EXERCISE INSTRUCTIONS: Among the records below, find the line with "Where should I click to: Click" and the line with "Task: Open the Bluetooth tab". Set down both and every line between, exactly and with no pictures, but nothing else.

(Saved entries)
····················
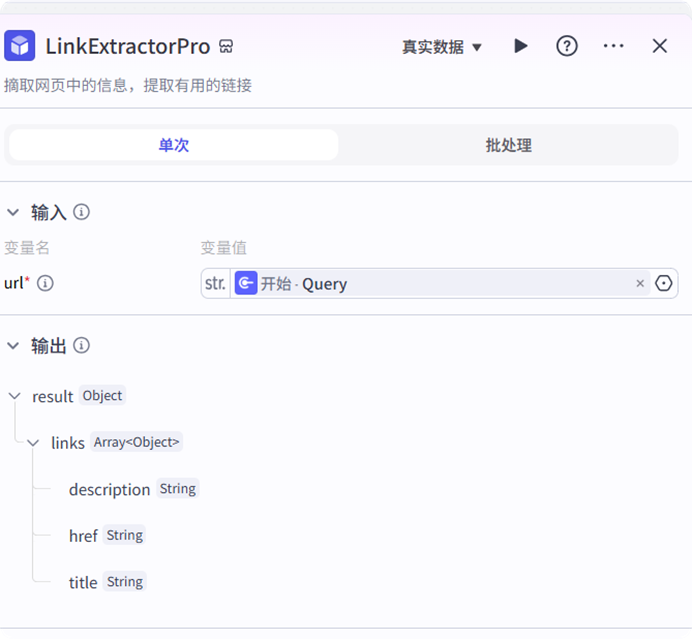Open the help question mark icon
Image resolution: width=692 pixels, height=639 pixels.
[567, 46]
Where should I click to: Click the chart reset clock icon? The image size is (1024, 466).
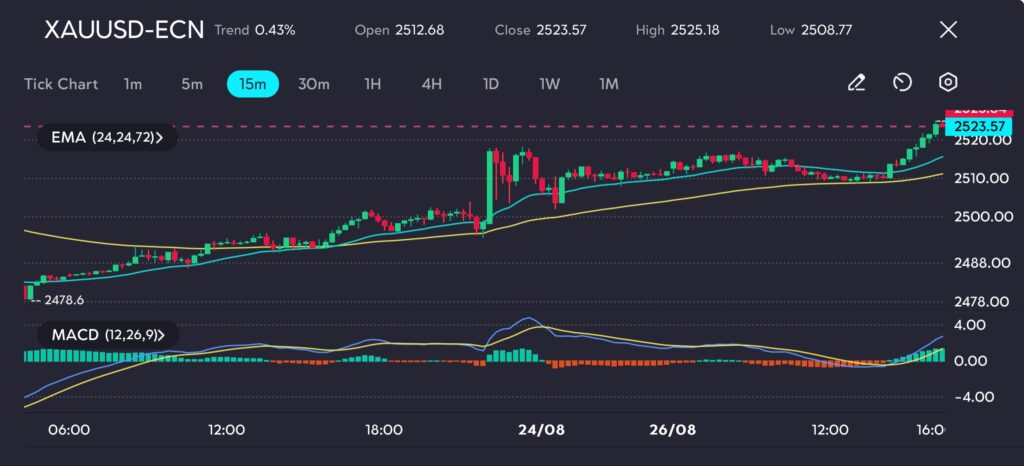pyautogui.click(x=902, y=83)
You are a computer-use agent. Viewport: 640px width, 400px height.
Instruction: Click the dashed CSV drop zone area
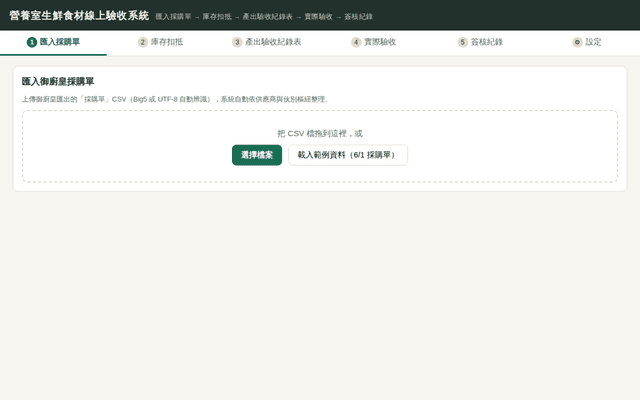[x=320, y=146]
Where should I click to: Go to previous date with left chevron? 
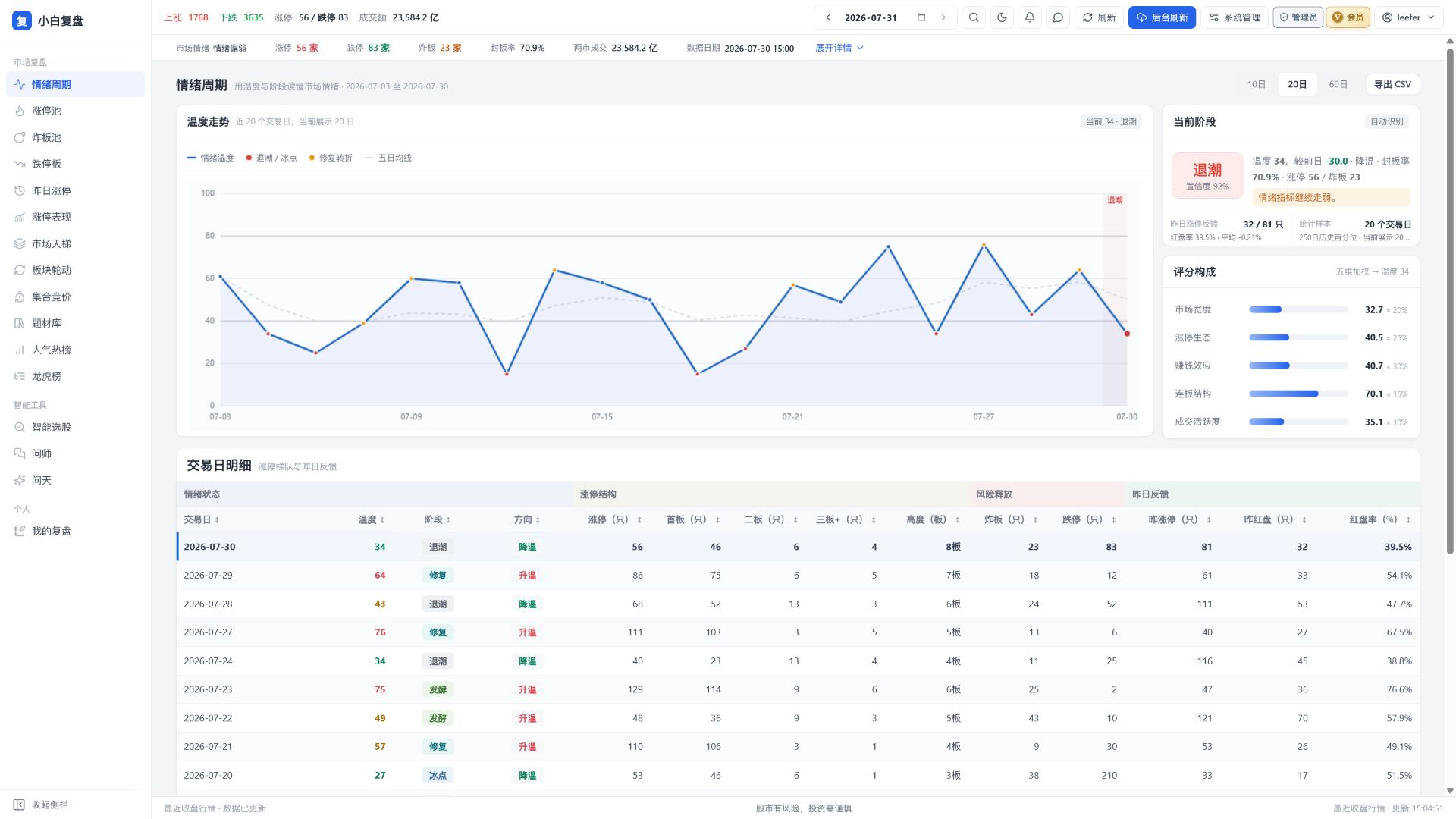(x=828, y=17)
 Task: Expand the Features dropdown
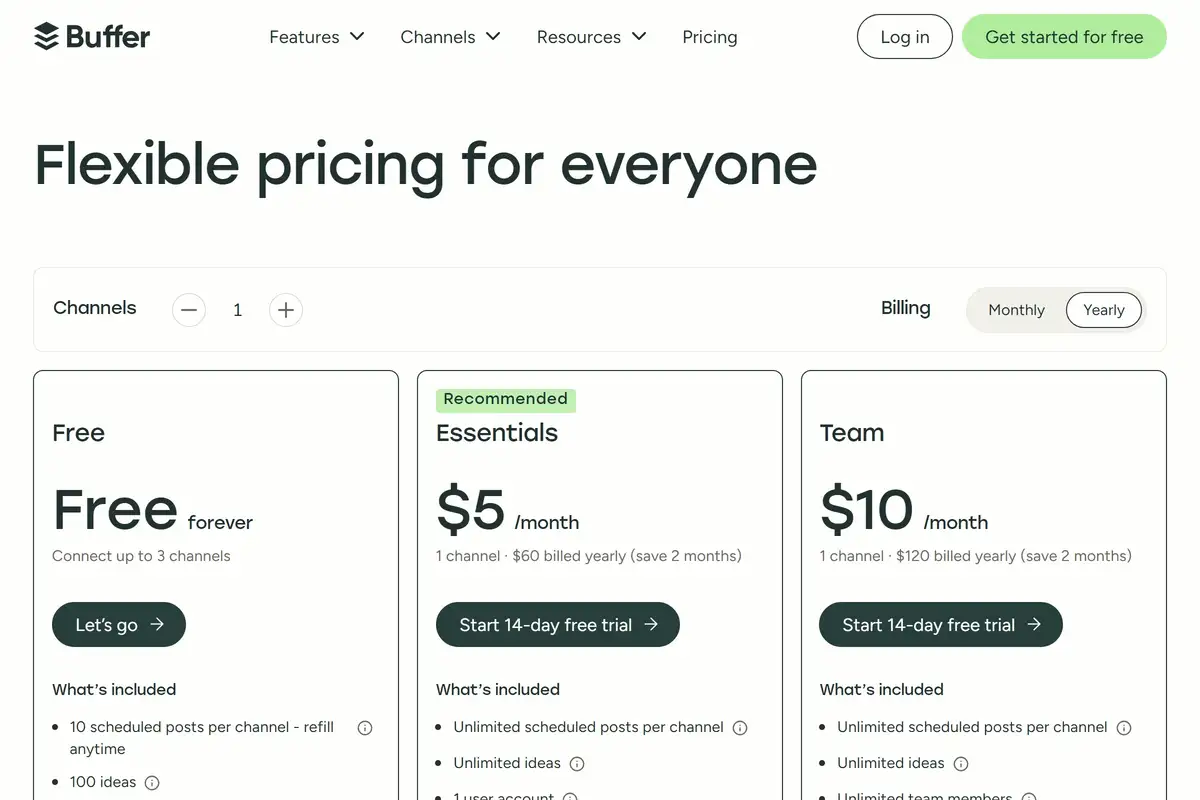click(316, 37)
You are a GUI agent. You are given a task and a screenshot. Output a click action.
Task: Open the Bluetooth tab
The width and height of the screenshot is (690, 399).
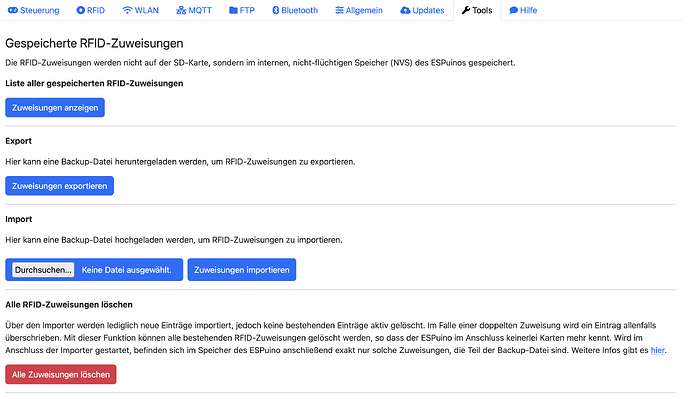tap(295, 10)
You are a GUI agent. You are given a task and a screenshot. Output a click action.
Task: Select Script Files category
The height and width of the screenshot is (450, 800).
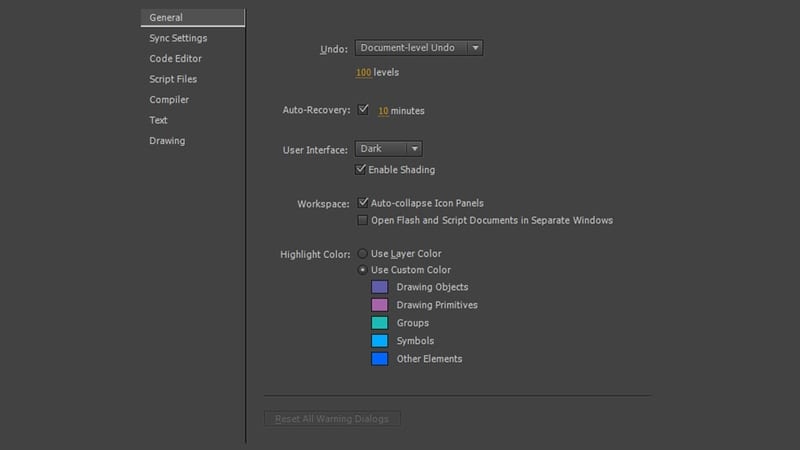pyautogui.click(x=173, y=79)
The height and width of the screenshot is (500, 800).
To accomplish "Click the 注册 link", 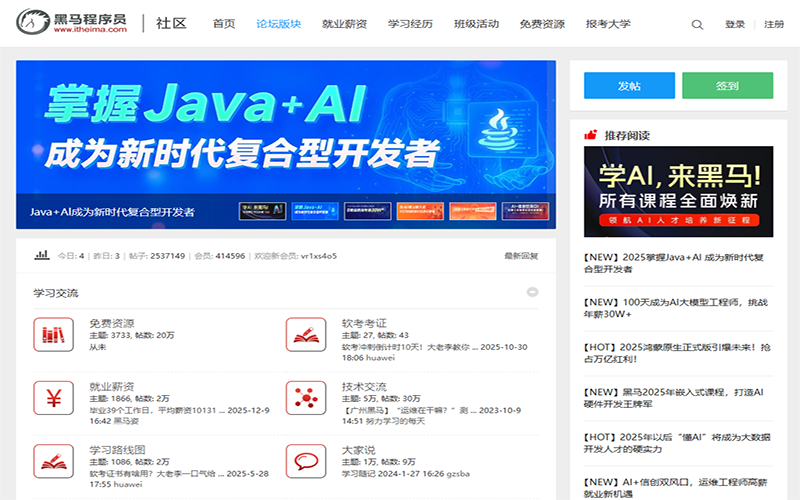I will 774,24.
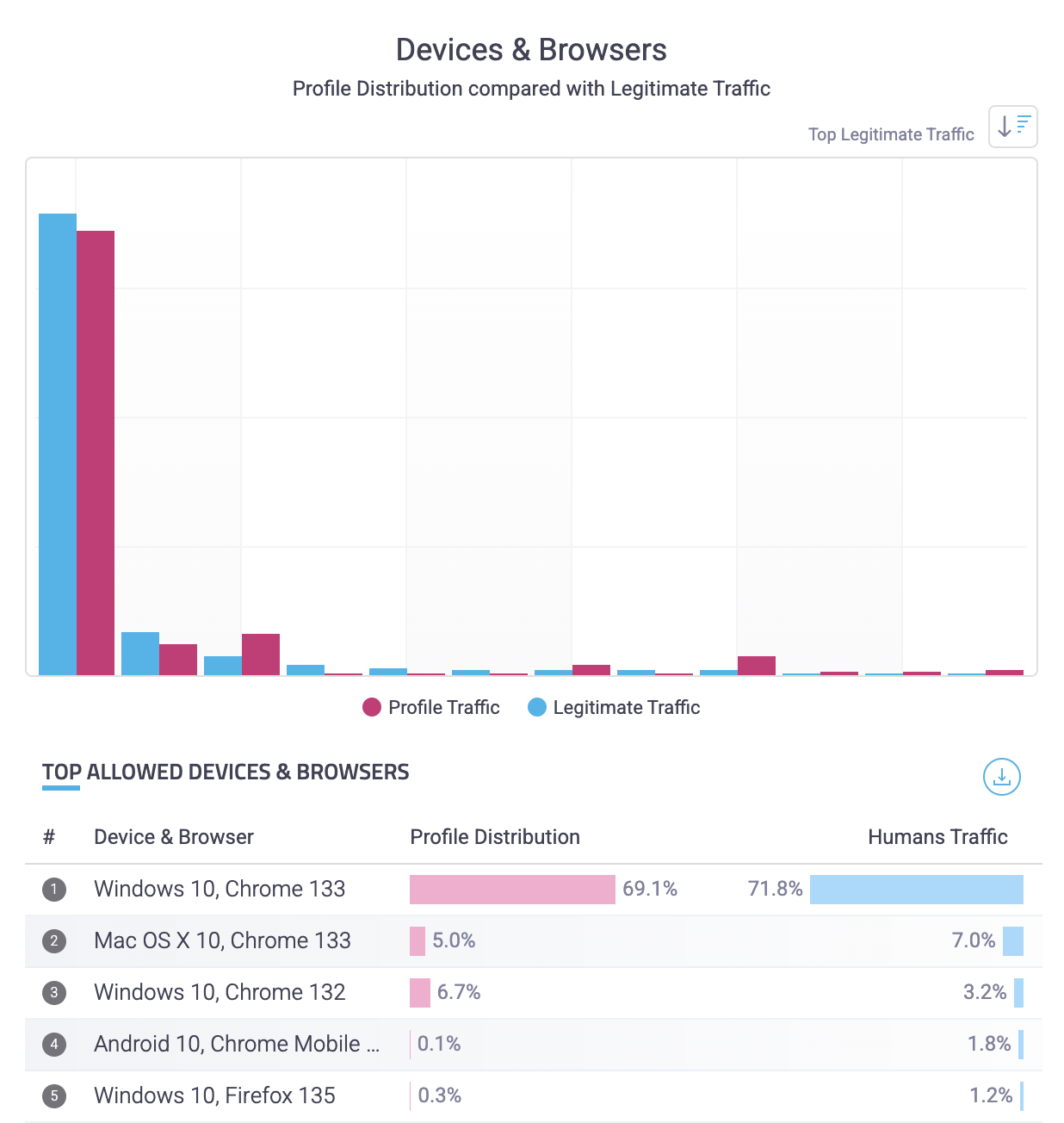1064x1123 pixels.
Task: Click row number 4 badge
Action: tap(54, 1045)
····················
EXERCISE ANSWER:
Where should I click to: Click the chart reset clock icon? The image size is (1024, 466).
pyautogui.click(x=902, y=83)
You are a computer-use agent. Viewport: 640px width, 400px height.
Instruction: Click the dashed CSV drop zone area
[x=320, y=146]
Where should I click to: Go to previous date with left chevron? 
(x=828, y=17)
 Task: Expand the Features dropdown
click(316, 37)
You are a GUI agent. You are given a task and a screenshot. Output a click action.
Task: Open the Bluetooth tab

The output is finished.